• [TASK DETAILS]: Copy each of the entries below word for word, keeping every line as it appears.

• [INFORMATION GIVEN]:
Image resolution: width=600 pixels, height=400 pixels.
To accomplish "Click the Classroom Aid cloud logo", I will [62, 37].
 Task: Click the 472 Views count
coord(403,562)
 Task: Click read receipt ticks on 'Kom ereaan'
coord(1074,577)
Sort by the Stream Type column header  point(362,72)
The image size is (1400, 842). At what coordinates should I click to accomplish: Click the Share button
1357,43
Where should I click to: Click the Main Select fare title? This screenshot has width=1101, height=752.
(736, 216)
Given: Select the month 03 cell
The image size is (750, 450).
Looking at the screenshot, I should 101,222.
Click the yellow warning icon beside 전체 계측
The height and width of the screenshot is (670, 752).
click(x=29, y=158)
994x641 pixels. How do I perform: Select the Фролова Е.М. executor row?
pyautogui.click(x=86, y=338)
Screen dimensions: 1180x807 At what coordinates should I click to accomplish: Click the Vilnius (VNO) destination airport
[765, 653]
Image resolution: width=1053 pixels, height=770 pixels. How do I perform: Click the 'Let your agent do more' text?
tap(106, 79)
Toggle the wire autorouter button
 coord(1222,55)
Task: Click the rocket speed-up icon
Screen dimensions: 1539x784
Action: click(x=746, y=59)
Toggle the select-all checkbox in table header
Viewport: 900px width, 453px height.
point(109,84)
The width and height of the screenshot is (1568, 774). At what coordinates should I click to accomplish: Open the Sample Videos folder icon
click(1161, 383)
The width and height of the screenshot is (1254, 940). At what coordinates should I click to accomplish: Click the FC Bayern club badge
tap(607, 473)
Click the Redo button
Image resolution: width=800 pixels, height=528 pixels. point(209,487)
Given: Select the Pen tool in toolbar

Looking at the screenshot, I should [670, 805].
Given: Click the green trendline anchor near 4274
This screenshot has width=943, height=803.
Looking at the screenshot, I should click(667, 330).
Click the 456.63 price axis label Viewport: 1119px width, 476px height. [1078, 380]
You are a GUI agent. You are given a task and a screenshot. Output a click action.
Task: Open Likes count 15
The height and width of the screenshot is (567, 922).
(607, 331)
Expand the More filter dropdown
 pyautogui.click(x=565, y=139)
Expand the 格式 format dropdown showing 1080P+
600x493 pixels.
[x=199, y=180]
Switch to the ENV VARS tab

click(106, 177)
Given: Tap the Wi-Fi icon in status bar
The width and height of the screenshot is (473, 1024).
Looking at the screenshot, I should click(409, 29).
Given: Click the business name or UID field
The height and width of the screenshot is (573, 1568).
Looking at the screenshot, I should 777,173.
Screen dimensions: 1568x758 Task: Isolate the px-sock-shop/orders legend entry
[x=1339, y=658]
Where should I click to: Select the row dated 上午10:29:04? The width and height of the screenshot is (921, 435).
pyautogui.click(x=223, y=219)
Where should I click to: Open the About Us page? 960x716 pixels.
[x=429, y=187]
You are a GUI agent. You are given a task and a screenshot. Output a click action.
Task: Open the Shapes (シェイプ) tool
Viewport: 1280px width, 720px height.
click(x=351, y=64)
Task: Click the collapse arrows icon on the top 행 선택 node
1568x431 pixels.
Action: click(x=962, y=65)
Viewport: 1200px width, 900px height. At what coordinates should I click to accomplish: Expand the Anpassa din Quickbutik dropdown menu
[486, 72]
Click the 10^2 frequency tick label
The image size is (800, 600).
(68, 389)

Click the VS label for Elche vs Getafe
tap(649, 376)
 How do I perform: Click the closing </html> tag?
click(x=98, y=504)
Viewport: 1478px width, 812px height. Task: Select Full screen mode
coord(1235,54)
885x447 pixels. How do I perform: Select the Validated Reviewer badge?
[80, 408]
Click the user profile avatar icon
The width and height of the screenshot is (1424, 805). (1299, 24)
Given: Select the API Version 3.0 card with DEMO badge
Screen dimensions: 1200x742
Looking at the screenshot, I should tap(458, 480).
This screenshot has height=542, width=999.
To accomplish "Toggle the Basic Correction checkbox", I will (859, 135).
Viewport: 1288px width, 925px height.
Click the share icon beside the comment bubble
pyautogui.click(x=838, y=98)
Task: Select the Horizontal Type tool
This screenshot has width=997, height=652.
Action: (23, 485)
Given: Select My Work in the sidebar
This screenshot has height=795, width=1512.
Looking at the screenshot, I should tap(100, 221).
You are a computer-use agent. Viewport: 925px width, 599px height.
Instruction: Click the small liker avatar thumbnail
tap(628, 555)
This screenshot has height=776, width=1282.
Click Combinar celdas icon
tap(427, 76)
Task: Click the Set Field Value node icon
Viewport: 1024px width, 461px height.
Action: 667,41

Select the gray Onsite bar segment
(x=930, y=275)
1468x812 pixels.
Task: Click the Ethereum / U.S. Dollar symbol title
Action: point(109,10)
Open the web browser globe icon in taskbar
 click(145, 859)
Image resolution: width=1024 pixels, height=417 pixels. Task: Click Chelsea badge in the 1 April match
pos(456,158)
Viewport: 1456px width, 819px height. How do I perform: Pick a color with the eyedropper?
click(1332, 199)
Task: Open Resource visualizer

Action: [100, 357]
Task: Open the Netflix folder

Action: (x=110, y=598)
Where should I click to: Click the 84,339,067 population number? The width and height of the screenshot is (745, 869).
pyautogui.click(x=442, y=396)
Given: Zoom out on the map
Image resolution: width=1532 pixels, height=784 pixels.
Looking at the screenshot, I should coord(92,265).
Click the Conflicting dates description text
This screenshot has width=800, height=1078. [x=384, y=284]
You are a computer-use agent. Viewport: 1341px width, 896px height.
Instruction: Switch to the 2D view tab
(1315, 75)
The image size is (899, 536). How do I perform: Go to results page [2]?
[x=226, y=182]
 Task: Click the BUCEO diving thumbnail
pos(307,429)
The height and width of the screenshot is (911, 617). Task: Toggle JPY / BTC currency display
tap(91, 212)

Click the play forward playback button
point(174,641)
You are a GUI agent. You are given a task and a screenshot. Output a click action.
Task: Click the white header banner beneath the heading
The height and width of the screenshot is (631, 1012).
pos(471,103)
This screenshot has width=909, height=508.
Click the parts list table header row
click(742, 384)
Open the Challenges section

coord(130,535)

• [THE OUTPUT]:
Image resolution: width=600 pixels, height=400 pixels.
To accomplish "Click the Classroom Aid cloud logo", I will [62, 37].
 Task: Click the 472 Views count
coord(403,562)
 Task: Click read receipt ticks on 'Kom ereaan'
coord(1074,577)
Sort by the Stream Type column header  point(362,72)
The image size is (1400, 842). At what coordinates should I click to accomplish: Click the Share button
1357,43
Where should I click to: Click the Main Select fare title? This screenshot has width=1101, height=752.
(736, 216)
Given: Select the month 03 cell
The image size is (750, 450).
Looking at the screenshot, I should 101,222.
Click the yellow warning icon beside 전체 계측
The height and width of the screenshot is (670, 752).
click(x=29, y=158)
994x641 pixels. How do I perform: Select the Фролова Е.М. executor row?
pyautogui.click(x=86, y=338)
Screen dimensions: 1180x807 At what coordinates should I click to accomplish: Click the Vilnius (VNO) destination airport
[765, 653]
Image resolution: width=1053 pixels, height=770 pixels. How do I perform: Click the 'Let your agent do more' text?
tap(106, 79)
Toggle the wire autorouter button
 coord(1222,55)
Task: Click the rocket speed-up icon
Screen dimensions: 1539x784
Action: click(x=746, y=59)
Toggle the select-all checkbox in table header
Viewport: 900px width, 453px height.
point(109,84)
The width and height of the screenshot is (1568, 774). At what coordinates should I click to accomplish: Open the Sample Videos folder icon
click(1161, 383)
The width and height of the screenshot is (1254, 940). At what coordinates should I click to accomplish: Click the FC Bayern club badge
tap(607, 473)
Click the Redo button
Image resolution: width=800 pixels, height=528 pixels. point(209,487)
Given: Select the Pen tool in toolbar

Looking at the screenshot, I should [670, 805].
Given: Click the green trendline anchor near 4274
This screenshot has width=943, height=803.
Looking at the screenshot, I should click(667, 330).
Click the 456.63 price axis label Viewport: 1119px width, 476px height. [1078, 380]
You are a GUI agent. You are given a task and a screenshot. Output a click action.
Task: Open Likes count 15
The height and width of the screenshot is (567, 922).
(607, 331)
Expand the More filter dropdown
 pyautogui.click(x=565, y=139)
Expand the 格式 format dropdown showing 1080P+
600x493 pixels.
[x=199, y=180]
Switch to the ENV VARS tab

click(106, 177)
Given: Tap the Wi-Fi icon in status bar
The width and height of the screenshot is (473, 1024).
Looking at the screenshot, I should click(409, 29).
Given: Click the business name or UID field
The height and width of the screenshot is (573, 1568).
Looking at the screenshot, I should 777,173.
Screen dimensions: 1568x758 Task: Isolate the px-sock-shop/orders legend entry
[x=1339, y=658]
Where should I click to: Select the row dated 上午10:29:04? The width and height of the screenshot is (921, 435).
pyautogui.click(x=223, y=219)
Where should I click to: Open the About Us page? 960x716 pixels.
[x=429, y=187]
You are a GUI agent. You are given a task and a screenshot. Output a click action.
Task: Open the Shapes (シェイプ) tool
Viewport: 1280px width, 720px height.
click(x=351, y=64)
Task: Click the collapse arrows icon on the top 행 선택 node
1568x431 pixels.
Action: click(x=962, y=65)
Viewport: 1200px width, 900px height. At what coordinates should I click to accomplish: Expand the Anpassa din Quickbutik dropdown menu
[486, 72]
Click the 10^2 frequency tick label
The image size is (800, 600).
(68, 389)

Click the VS label for Elche vs Getafe
tap(649, 376)
 How do I perform: Click the closing </html> tag?
click(x=98, y=504)
Viewport: 1478px width, 812px height. Task: Select Full screen mode
coord(1235,54)
885x447 pixels. How do I perform: Select the Validated Reviewer badge?
[80, 408]
Click the user profile avatar icon
The width and height of the screenshot is (1424, 805). (1299, 24)
Given: Select the API Version 3.0 card with DEMO badge
Screen dimensions: 1200x742
Looking at the screenshot, I should tap(458, 480).
This screenshot has height=542, width=999.
To accomplish "Toggle the Basic Correction checkbox", I will (859, 135).
Viewport: 1288px width, 925px height.
Click the share icon beside the comment bubble
pyautogui.click(x=838, y=98)
Task: Select the Horizontal Type tool
This screenshot has width=997, height=652.
Action: (23, 485)
Given: Select My Work in the sidebar
This screenshot has height=795, width=1512.
Looking at the screenshot, I should tap(100, 221).
You are a computer-use agent. Viewport: 925px width, 599px height.
Instruction: Click the small liker avatar thumbnail
tap(628, 555)
This screenshot has height=776, width=1282.
Click Combinar celdas icon
tap(427, 76)
Task: Click the Set Field Value node icon
Viewport: 1024px width, 461px height.
Action: 667,41

Select the gray Onsite bar segment
(x=930, y=275)
1468x812 pixels.
Task: Click the Ethereum / U.S. Dollar symbol title
Action: point(109,10)
Open the web browser globe icon in taskbar
 click(145, 859)
Image resolution: width=1024 pixels, height=417 pixels. Task: Click Chelsea badge in the 1 April match
pos(456,158)
Viewport: 1456px width, 819px height. How do I perform: Pick a color with the eyedropper?
click(1332, 199)
Task: Open Resource visualizer

Action: [100, 357]
Task: Open the Netflix folder

Action: (x=110, y=598)
Where should I click to: Click the 84,339,067 population number? The width and height of the screenshot is (745, 869).
pyautogui.click(x=442, y=396)
Given: Zoom out on the map
Image resolution: width=1532 pixels, height=784 pixels.
Looking at the screenshot, I should coord(92,265).
Click the Conflicting dates description text
This screenshot has width=800, height=1078. [x=384, y=284]
You are a computer-use agent. Viewport: 1341px width, 896px height.
Instruction: Switch to the 2D view tab
(1315, 75)
The image size is (899, 536). How do I perform: Go to results page [2]?
[x=226, y=182]
 Task: Click the BUCEO diving thumbnail
pos(307,429)
The height and width of the screenshot is (911, 617). Task: Toggle JPY / BTC currency display
tap(91, 212)

Click the play forward playback button
point(174,641)
You are a GUI agent. You are given a task and a screenshot. Output a click action.
Task: Click the white header banner beneath the heading
The height and width of the screenshot is (631, 1012).
pos(471,103)
This screenshot has width=909, height=508.
Click the parts list table header row
click(742, 384)
Open the Challenges section

coord(130,535)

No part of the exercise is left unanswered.